Rows from a dataset:
★ ★ ★ ★
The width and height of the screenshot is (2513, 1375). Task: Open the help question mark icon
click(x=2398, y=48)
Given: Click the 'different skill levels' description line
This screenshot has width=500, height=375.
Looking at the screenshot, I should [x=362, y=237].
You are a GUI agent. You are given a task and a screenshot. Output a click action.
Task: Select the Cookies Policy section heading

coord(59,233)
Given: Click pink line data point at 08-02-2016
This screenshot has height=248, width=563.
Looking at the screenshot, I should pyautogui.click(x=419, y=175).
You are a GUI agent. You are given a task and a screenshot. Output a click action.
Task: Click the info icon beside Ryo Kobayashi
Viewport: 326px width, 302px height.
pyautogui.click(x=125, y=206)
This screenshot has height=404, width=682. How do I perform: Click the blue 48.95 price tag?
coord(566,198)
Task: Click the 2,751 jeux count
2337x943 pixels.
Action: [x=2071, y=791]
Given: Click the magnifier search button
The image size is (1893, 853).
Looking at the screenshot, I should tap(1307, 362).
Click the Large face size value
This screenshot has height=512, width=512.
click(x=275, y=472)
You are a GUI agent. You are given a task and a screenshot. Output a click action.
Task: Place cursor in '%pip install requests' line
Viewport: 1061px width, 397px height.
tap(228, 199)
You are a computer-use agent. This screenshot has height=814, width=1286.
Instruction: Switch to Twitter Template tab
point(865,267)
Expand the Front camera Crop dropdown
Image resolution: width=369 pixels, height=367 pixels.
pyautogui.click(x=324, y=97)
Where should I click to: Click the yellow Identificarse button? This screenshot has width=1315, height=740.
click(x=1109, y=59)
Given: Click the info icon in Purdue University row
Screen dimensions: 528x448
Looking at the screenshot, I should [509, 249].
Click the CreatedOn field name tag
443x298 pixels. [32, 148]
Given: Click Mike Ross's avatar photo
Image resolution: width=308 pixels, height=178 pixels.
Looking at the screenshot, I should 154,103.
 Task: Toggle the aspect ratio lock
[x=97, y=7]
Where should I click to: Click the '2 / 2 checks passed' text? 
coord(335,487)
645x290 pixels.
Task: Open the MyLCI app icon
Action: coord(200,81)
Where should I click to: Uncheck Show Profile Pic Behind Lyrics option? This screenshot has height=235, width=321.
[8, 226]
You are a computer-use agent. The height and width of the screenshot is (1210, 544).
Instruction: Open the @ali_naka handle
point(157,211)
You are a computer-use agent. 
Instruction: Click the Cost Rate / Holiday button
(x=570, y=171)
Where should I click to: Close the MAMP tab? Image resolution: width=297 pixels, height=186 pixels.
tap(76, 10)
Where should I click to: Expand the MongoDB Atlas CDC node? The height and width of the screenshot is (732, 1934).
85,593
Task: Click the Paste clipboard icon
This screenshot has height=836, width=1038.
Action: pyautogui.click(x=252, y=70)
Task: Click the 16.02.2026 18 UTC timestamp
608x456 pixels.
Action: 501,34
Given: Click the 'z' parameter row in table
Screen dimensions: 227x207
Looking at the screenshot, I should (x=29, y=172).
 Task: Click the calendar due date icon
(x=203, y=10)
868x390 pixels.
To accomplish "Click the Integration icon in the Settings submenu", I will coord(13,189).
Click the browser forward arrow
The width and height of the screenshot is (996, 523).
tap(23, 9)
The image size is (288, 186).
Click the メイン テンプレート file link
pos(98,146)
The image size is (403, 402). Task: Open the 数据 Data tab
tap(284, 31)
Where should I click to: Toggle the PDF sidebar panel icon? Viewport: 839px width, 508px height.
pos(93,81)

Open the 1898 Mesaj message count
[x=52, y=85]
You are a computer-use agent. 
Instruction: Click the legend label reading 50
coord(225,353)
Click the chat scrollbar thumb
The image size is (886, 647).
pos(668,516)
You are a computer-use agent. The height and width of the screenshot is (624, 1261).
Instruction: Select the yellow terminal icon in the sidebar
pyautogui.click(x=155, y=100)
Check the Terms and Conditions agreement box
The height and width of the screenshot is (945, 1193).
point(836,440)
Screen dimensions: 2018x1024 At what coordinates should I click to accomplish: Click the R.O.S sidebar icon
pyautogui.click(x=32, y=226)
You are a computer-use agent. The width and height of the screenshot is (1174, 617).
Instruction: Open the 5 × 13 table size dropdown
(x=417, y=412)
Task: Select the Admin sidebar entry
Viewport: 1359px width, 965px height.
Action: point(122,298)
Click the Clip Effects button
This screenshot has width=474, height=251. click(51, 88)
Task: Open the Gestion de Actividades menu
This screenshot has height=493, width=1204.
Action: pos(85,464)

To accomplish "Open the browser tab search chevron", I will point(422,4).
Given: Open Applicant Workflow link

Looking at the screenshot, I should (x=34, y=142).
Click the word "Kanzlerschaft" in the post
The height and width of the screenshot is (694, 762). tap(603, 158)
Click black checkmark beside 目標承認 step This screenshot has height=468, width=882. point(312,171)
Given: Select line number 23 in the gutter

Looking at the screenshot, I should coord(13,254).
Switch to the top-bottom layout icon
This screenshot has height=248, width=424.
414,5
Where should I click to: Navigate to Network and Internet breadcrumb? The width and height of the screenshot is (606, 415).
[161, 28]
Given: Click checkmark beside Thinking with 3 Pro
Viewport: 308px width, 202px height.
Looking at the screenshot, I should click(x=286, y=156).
★ ★ ★ ★
--- Work instructions ---
Edit all of the lines above so that every instance of "GUI agent" becomes "interface agent", and leave everything else as it is.

--- Complete response ---
The width and height of the screenshot is (2513, 1375). Task: Open the help question mark icon
click(x=2398, y=48)
Given: Click the 'different skill levels' description line
This screenshot has width=500, height=375.
Looking at the screenshot, I should [x=362, y=237].
You are a interface agent. You are given a task and a screenshot. Output a click action.
Task: Select the Cookies Policy section heading

coord(59,233)
Given: Click pink line data point at 08-02-2016
This screenshot has height=248, width=563.
Looking at the screenshot, I should pyautogui.click(x=419, y=175).
You are a interface agent. You are given a task and a screenshot. Output a click action.
Task: Click the info icon beside Ryo Kobayashi
Viewport: 326px width, 302px height.
pyautogui.click(x=125, y=206)
This screenshot has height=404, width=682. How do I perform: Click the blue 48.95 price tag?
coord(566,198)
Task: Click the 2,751 jeux count
2337x943 pixels.
Action: [x=2071, y=791]
Given: Click the magnifier search button
The image size is (1893, 853).
Looking at the screenshot, I should tap(1307, 362).
Click the Large face size value
This screenshot has height=512, width=512.
click(x=275, y=472)
You are a interface agent. You are given a task and a screenshot. Output a click action.
Task: Place cursor in '%pip install requests' line
Viewport: 1061px width, 397px height.
tap(228, 199)
You are a computer-use agent. This screenshot has height=814, width=1286.
Instruction: Switch to Twitter Template tab
point(865,267)
Expand the Front camera Crop dropdown
Image resolution: width=369 pixels, height=367 pixels.
pyautogui.click(x=324, y=97)
Where should I click to: Click the yellow Identificarse button? This screenshot has width=1315, height=740.
click(x=1109, y=59)
Given: Click the info icon in Purdue University row
Screen dimensions: 528x448
Looking at the screenshot, I should [509, 249].
Click the CreatedOn field name tag
443x298 pixels. [32, 148]
Given: Click Mike Ross's avatar photo
Image resolution: width=308 pixels, height=178 pixels.
Looking at the screenshot, I should 154,103.
 Task: Toggle the aspect ratio lock
[x=97, y=7]
Where should I click to: Click the '2 / 2 checks passed' text? 
coord(335,487)
645x290 pixels.
Task: Open the MyLCI app icon
Action: coord(200,81)
Where should I click to: Uncheck Show Profile Pic Behind Lyrics option? This screenshot has height=235, width=321.
[8, 226]
You are a computer-use agent. The height and width of the screenshot is (1210, 544).
Instruction: Open the @ali_naka handle
point(157,211)
You are a computer-use agent. 
Instruction: Click the Cost Rate / Holiday button
(x=570, y=171)
Where should I click to: Close the MAMP tab? Image resolution: width=297 pixels, height=186 pixels.
tap(76, 10)
Where should I click to: Expand the MongoDB Atlas CDC node? The height and width of the screenshot is (732, 1934).
85,593
Task: Click the Paste clipboard icon
This screenshot has height=836, width=1038.
Action: pyautogui.click(x=252, y=70)
Task: Click the 16.02.2026 18 UTC timestamp
608x456 pixels.
Action: 501,34
Given: Click the 'z' parameter row in table
Screen dimensions: 227x207
Looking at the screenshot, I should (x=29, y=172).
 Task: Click the calendar due date icon
(x=203, y=10)
868x390 pixels.
To accomplish "Click the Integration icon in the Settings submenu", I will coord(13,189).
Click the browser forward arrow
The width and height of the screenshot is (996, 523).
tap(23, 9)
The image size is (288, 186).
Click the メイン テンプレート file link
pos(98,146)
The image size is (403, 402). Task: Open the 数据 Data tab
tap(284, 31)
Where should I click to: Toggle the PDF sidebar panel icon? Viewport: 839px width, 508px height.
pos(93,81)

Open the 1898 Mesaj message count
[x=52, y=85]
You are a computer-use agent. 
Instruction: Click the legend label reading 50
coord(225,353)
Click the chat scrollbar thumb
The image size is (886, 647).
pos(668,516)
You are a computer-use agent. The height and width of the screenshot is (624, 1261).
Instruction: Select the yellow terminal icon in the sidebar
pyautogui.click(x=155, y=100)
Check the Terms and Conditions agreement box
The height and width of the screenshot is (945, 1193).
point(836,440)
Screen dimensions: 2018x1024 At what coordinates should I click to accomplish: Click the R.O.S sidebar icon
pyautogui.click(x=32, y=226)
You are a computer-use agent. The width and height of the screenshot is (1174, 617).
Instruction: Open the 5 × 13 table size dropdown
(x=417, y=412)
Task: Select the Admin sidebar entry
Viewport: 1359px width, 965px height.
Action: point(122,298)
Click the Clip Effects button
This screenshot has width=474, height=251. click(51, 88)
Task: Open the Gestion de Actividades menu
This screenshot has height=493, width=1204.
Action: pos(85,464)

To accomplish "Open the browser tab search chevron", I will point(422,4).
Given: Open Applicant Workflow link

Looking at the screenshot, I should (x=34, y=142).
Click the word "Kanzlerschaft" in the post
The height and width of the screenshot is (694, 762). tap(603, 158)
Click black checkmark beside 目標承認 step This screenshot has height=468, width=882. point(312,171)
Given: Select line number 23 in the gutter

Looking at the screenshot, I should coord(13,254).
Switch to the top-bottom layout icon
This screenshot has height=248, width=424.
414,5
Where should I click to: Navigate to Network and Internet breadcrumb? The width and height of the screenshot is (606, 415).
[161, 28]
Given: Click checkmark beside Thinking with 3 Pro
Viewport: 308px width, 202px height.
Looking at the screenshot, I should click(x=286, y=156).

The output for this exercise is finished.